Word-for-word transcription: reproduce all of the data, but not the pictures.

[Dataset entries]
_ _ _ _ _ _ _
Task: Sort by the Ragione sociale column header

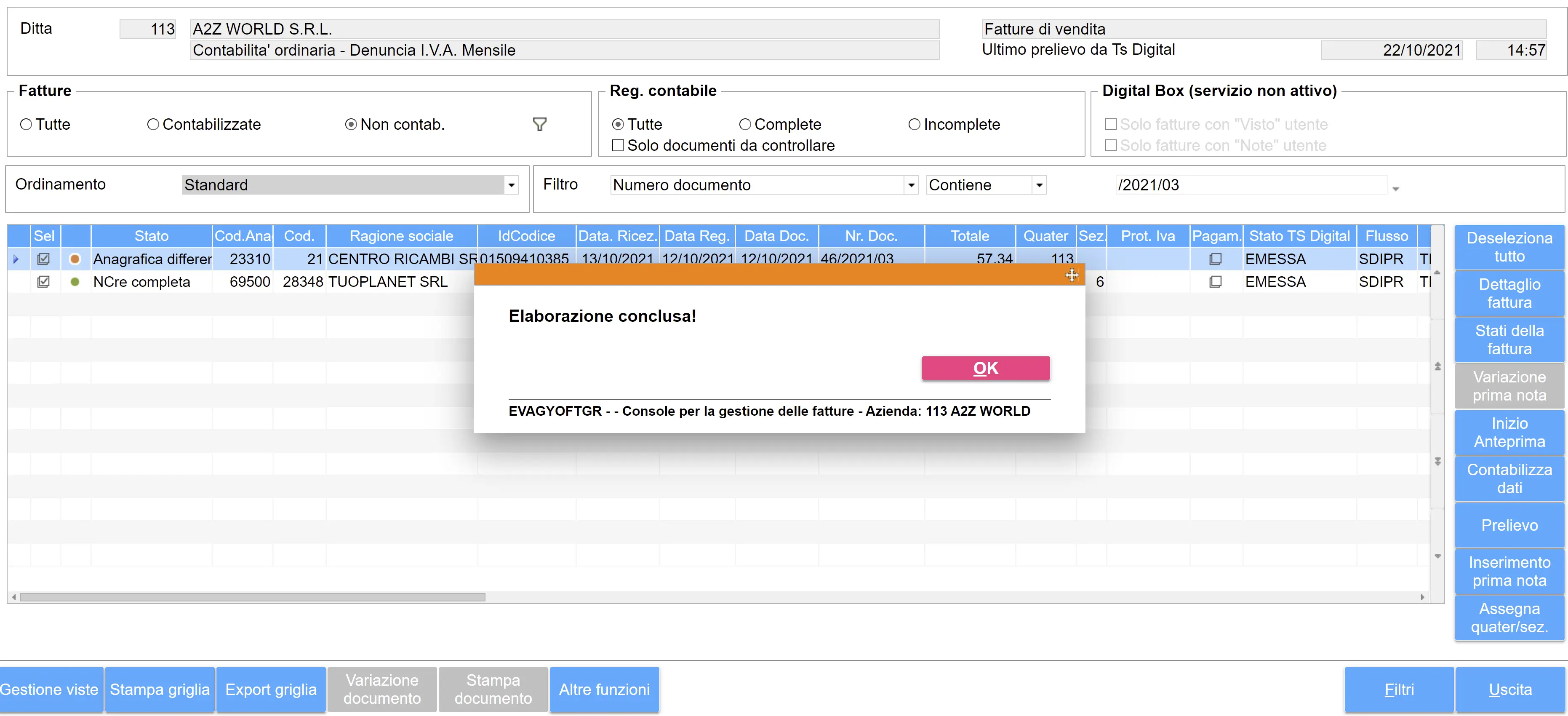Action: [x=401, y=236]
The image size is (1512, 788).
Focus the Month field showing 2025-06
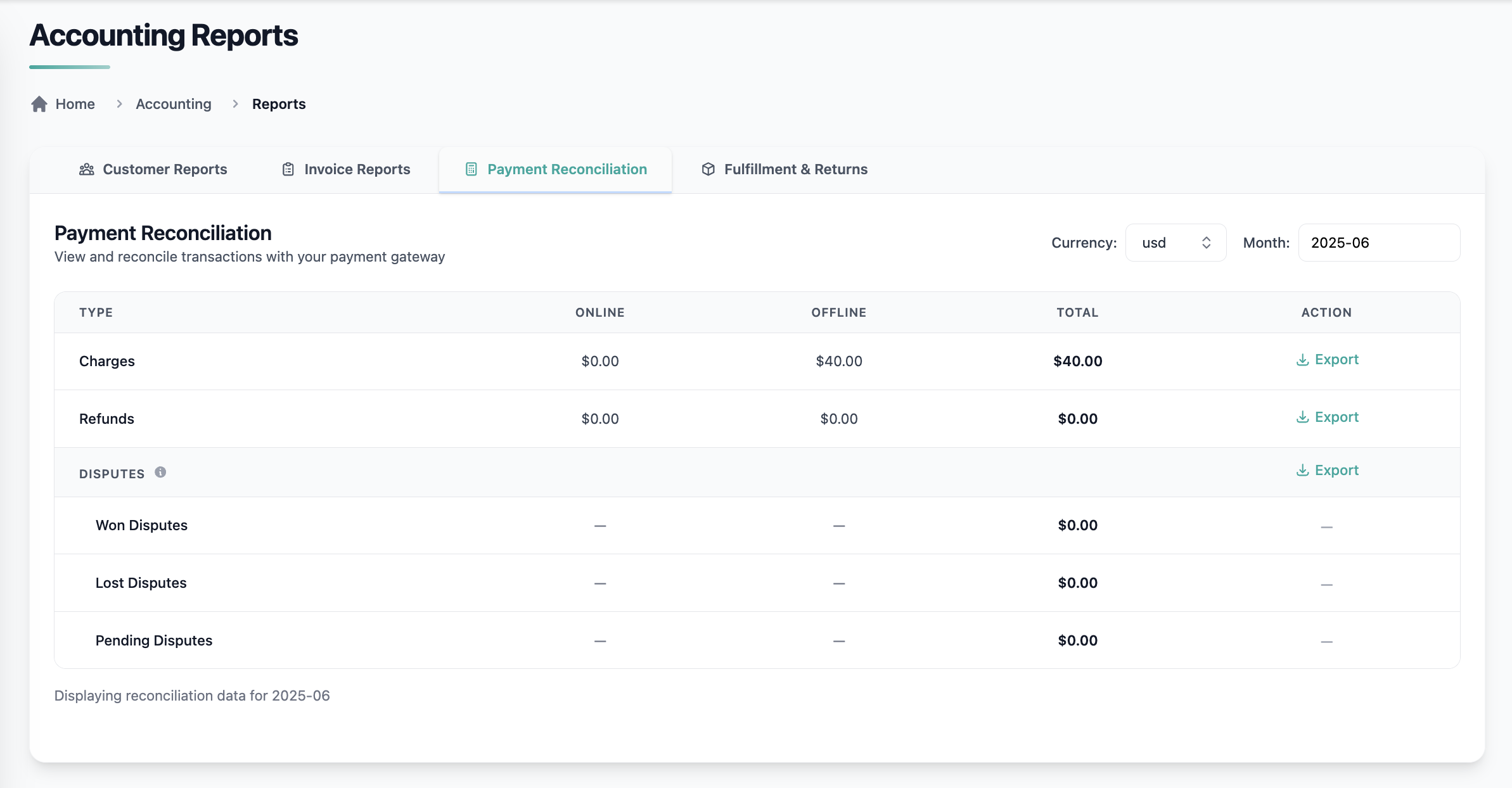[1379, 243]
_ _ _ _ _ _ _
EXERCISE RESULT:
Task: Sort by the Ragione sociale column header

Action: [x=401, y=236]
The image size is (1512, 788).
Focus the Month field showing 2025-06
[1379, 243]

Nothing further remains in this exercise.